Chapter 9, Abide and Obey, was another favorite of mine. In this chapter DeYoung walks through several practical ways that we can encourage the growth of holiness in our lives. Each practice is a different way that we are to commune with the Lord: prayer, reading the Word of God, fellowship with other Christians, and the Lord’s supper. These methods of communing withe the Lord Jesus are imperative to the pursuit of holiness because it is as we draw near to Christ that we will look most like him:
We must always remember that in seeking after holiness we are not so much seeking after a thing as we are seeking a person. The blessings of the gospel–election, justification, sanctification, glorification, and all the rest–have been deposited in no other treasury but Christ. We don’t just want holiness. We want the Holy One in whom we have been counted holy and are now being made holy. To run hard after holiness is another way of running hard after God. Just as a once-for-all, objective justification leads to a slow-growth, subjective sanctification, so our unchanging union with Christ leads to an ever-increasing communion with Christ.
This chapter was particularly helpful in connecting the dots between practicing spiritual disciplines and depending on the grace supplied through the gospel of Jesus Christ. These disciplines, like reading the Word and prayer are only effective in our pursuit of holiness if their purpose and goal is to draw us nearer to the Savior.
After encouraging us to lead a life of constant repentance and humility in chapter 10, DeYoung ends his book with these words which do a wonderful job of summarizing all that we have read and learned:
God want you to be holy. Through faith he already counts you holy in Christ. Now he intends to make you holy with Christ. This is no optional plan, no small potatoes. God saved you to sanctify you. God is in the beatification business, washing away spots and smoothing out wrinkles. He will have a blameless bride. He promises to work in you: he also calls you to work out. “The beauty of holiness” is first of all the Lord’s (Ps. 29:2, KJV). But by his grace it can also be yours.
Discussion Questions for Week 4
As you read this week, come back to this post and join in the conversation!
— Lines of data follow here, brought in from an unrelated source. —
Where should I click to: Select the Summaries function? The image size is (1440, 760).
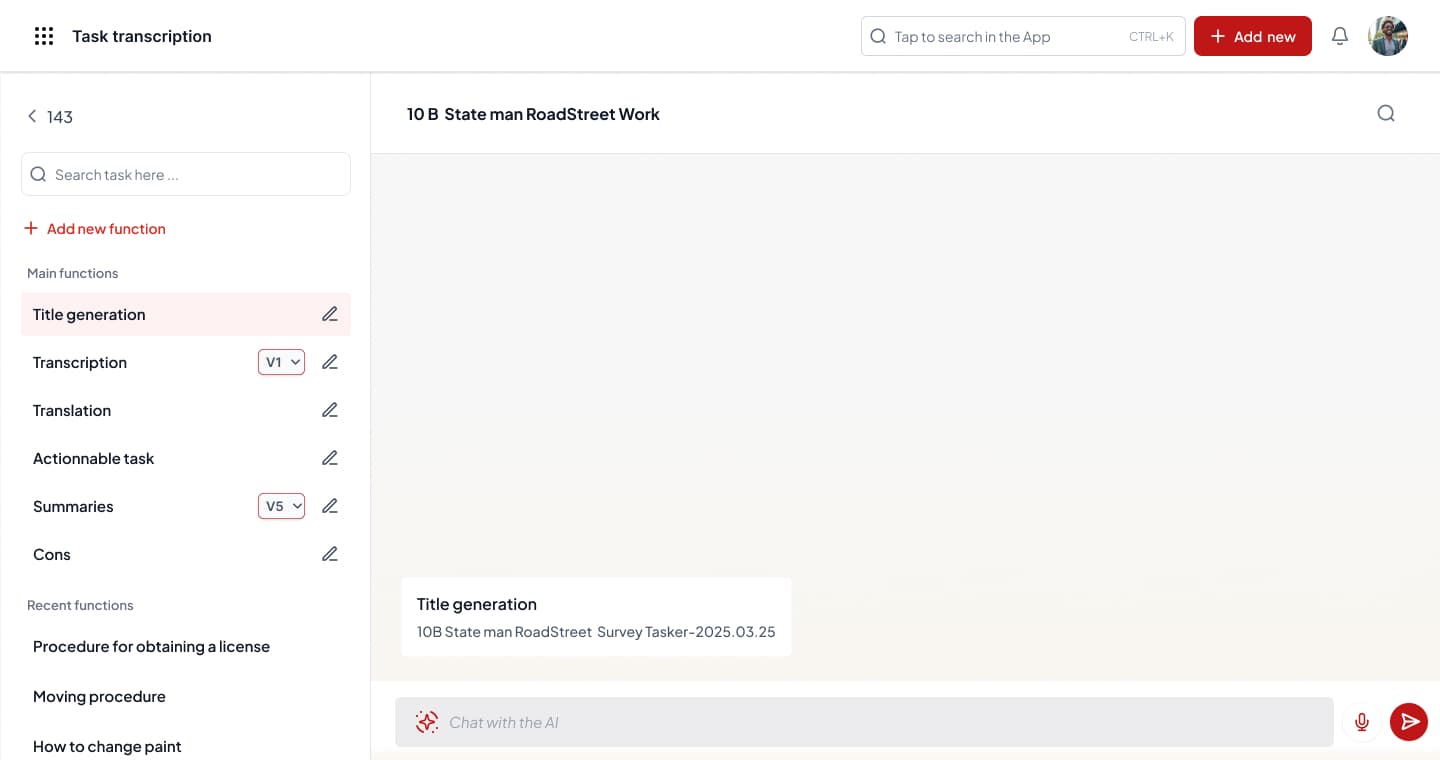click(x=73, y=506)
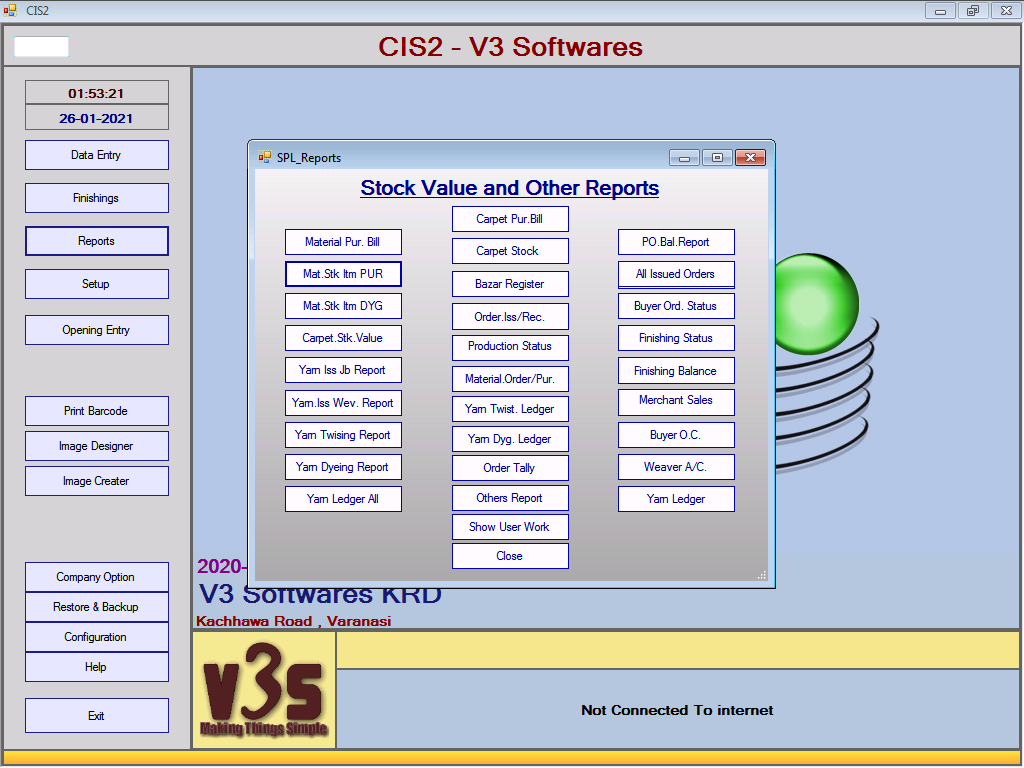Maximize the SPL_Reports dialog window

point(717,158)
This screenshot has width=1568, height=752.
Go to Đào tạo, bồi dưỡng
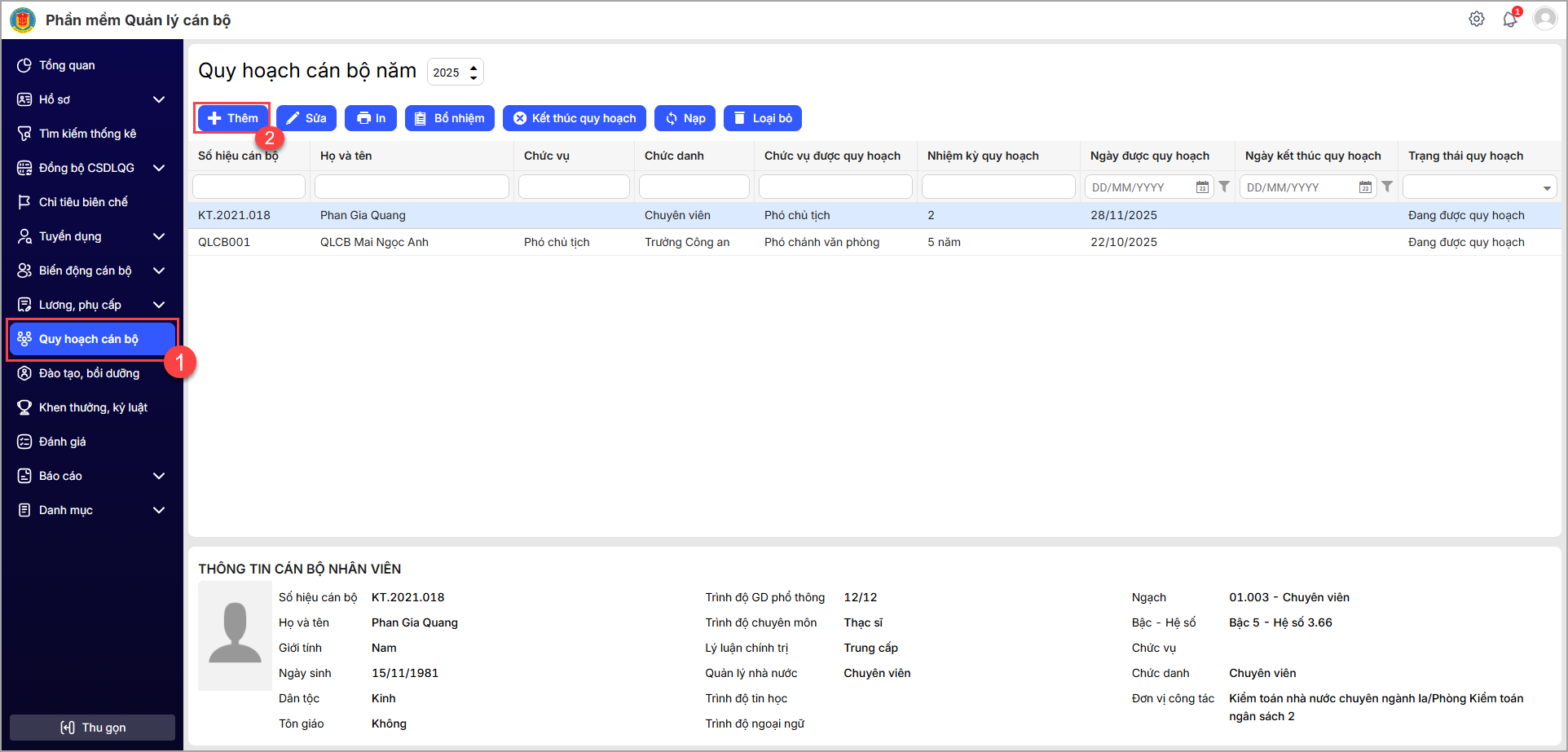89,373
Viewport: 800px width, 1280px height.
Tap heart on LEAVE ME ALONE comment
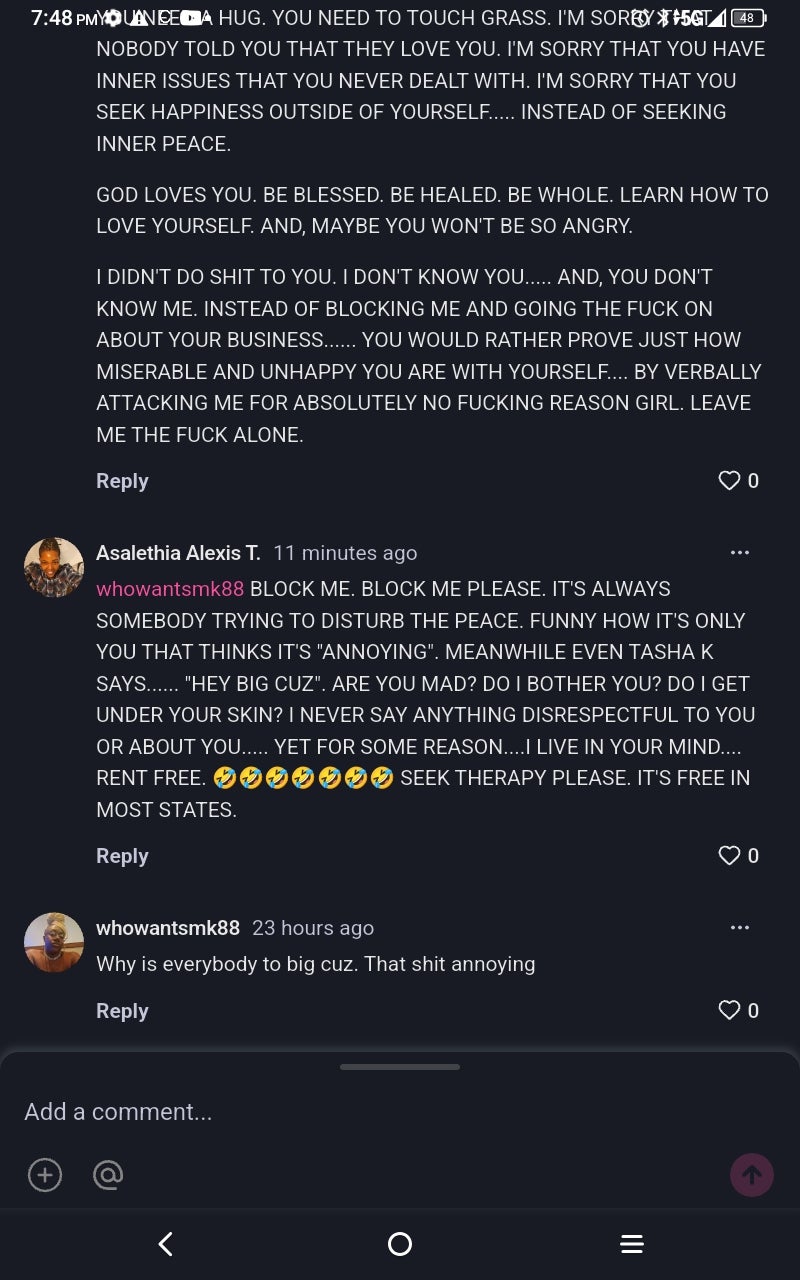tap(729, 481)
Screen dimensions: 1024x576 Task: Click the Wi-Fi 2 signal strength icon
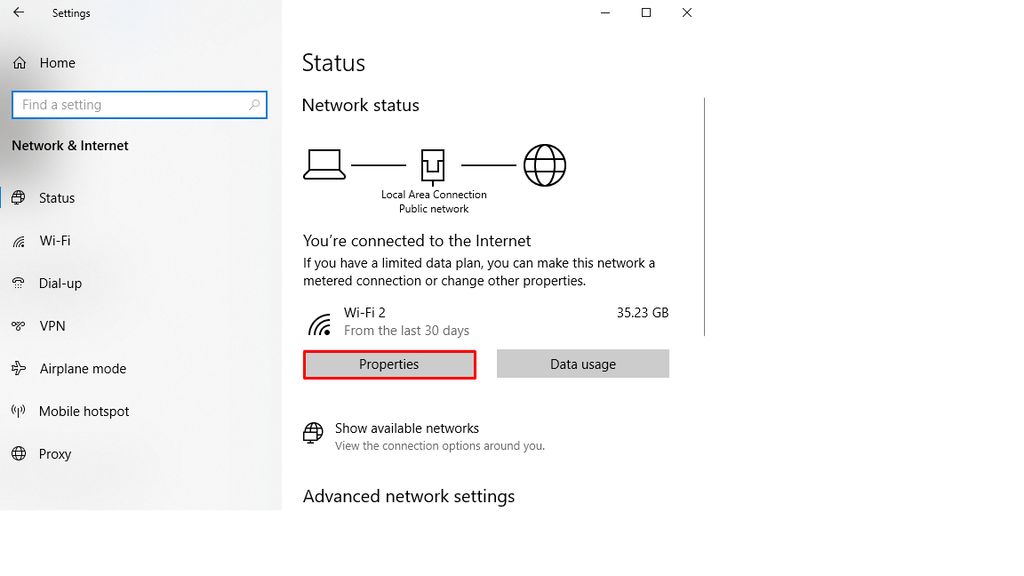point(320,321)
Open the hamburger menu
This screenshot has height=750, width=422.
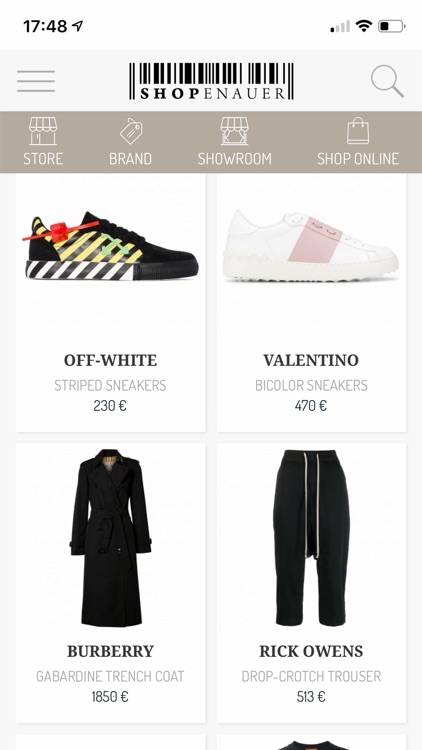[36, 81]
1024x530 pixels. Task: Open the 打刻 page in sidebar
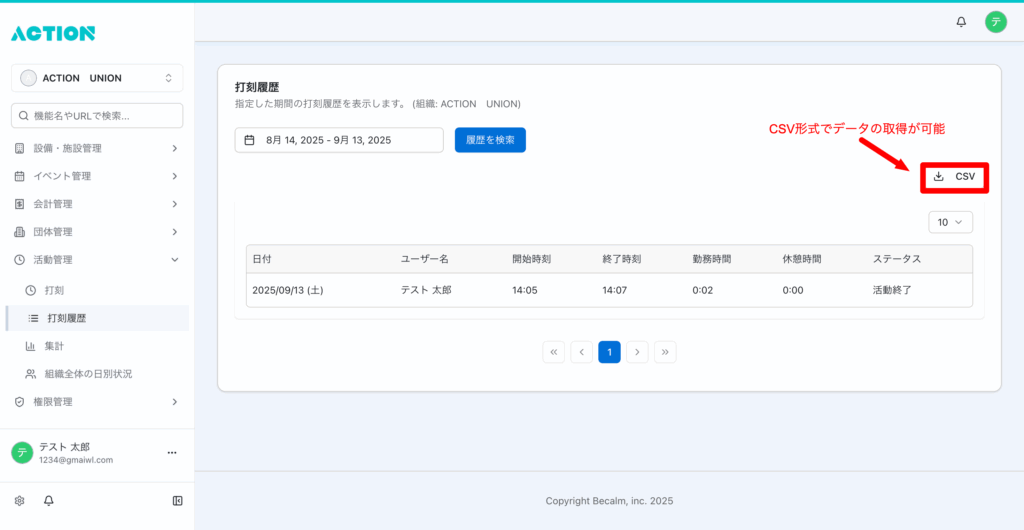[55, 290]
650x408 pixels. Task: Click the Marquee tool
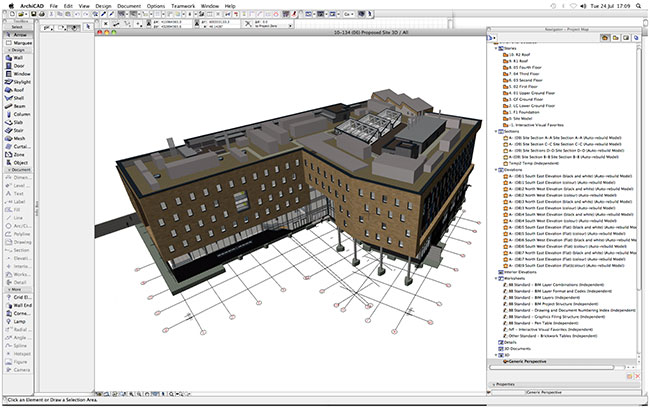pyautogui.click(x=20, y=43)
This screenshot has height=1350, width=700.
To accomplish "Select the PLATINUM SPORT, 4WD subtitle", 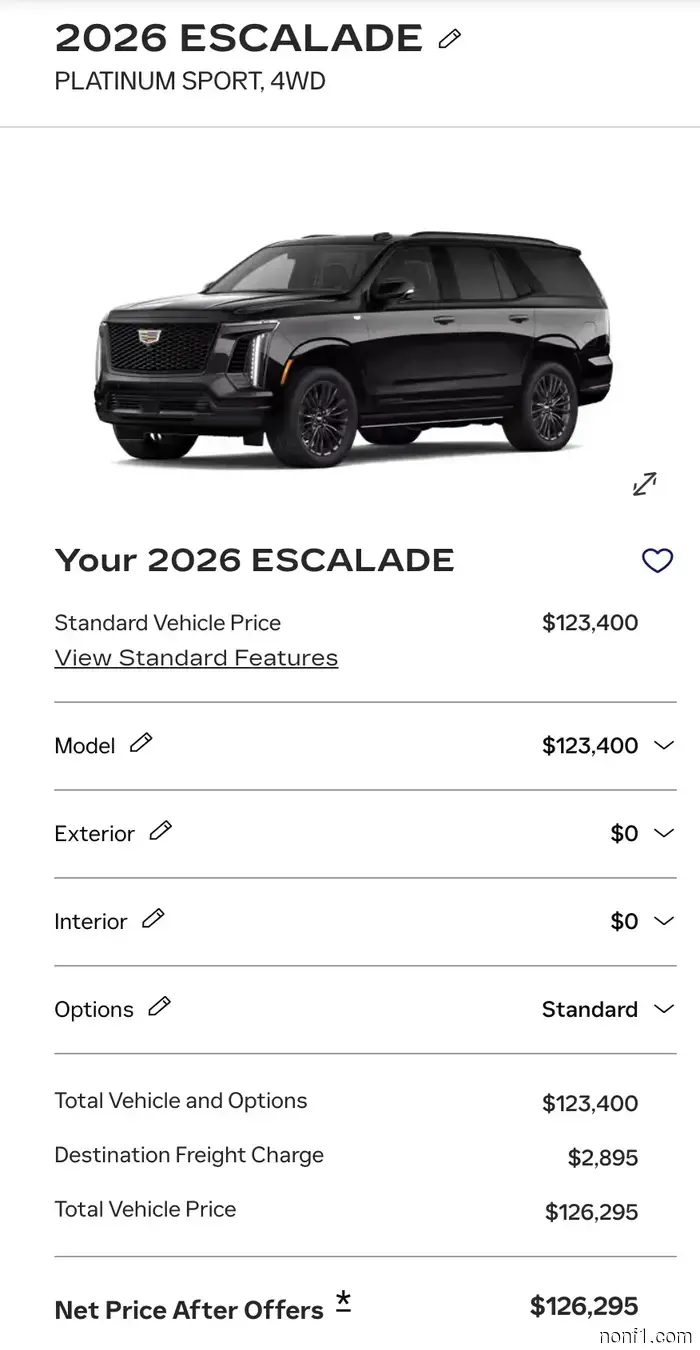I will pyautogui.click(x=189, y=81).
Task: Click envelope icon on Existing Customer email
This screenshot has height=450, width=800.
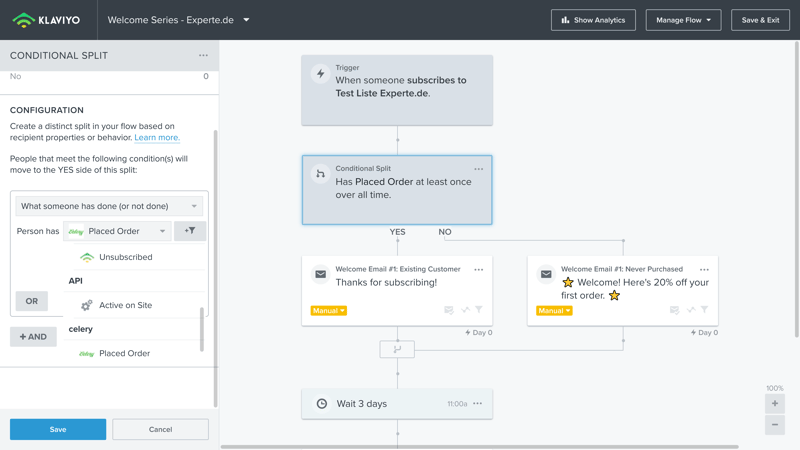Action: click(x=320, y=274)
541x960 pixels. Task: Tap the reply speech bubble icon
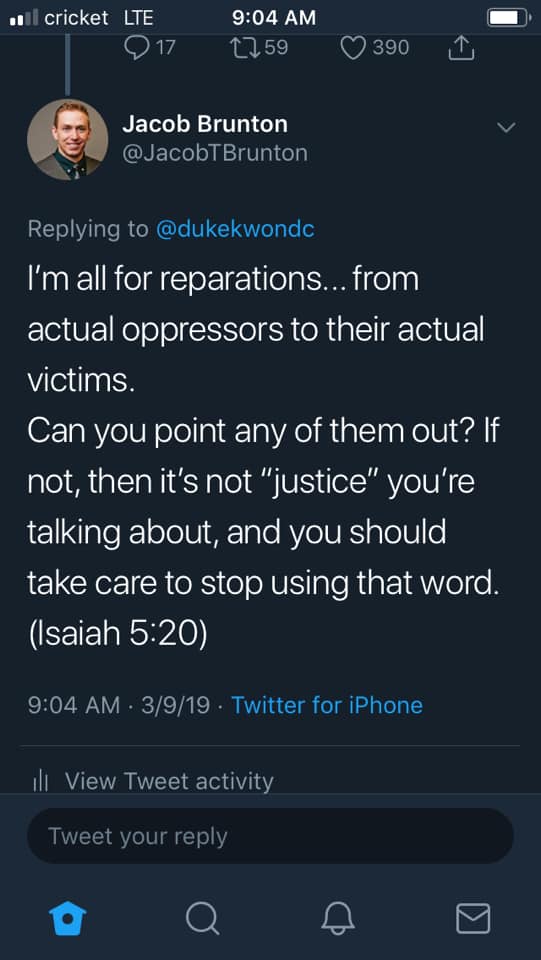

Leave your thoughts in the comments!
1. How do you see our Christian culture influenced by the sexual culture we live in? Do you think that you have been influenced in this way? What practical changes are you going to make to protect yourself from sexual sin?
2. How have you experience communion with Christ through the four methods DeYoung mentions in chapter 9? In what ways would you like to improve your communion with him?
3. What has been the most challenging part of this book for you? What has been the most encouraging?
Can’t join in this month? Join us next month as we read Feminine Threads by Diana Lynn Severance.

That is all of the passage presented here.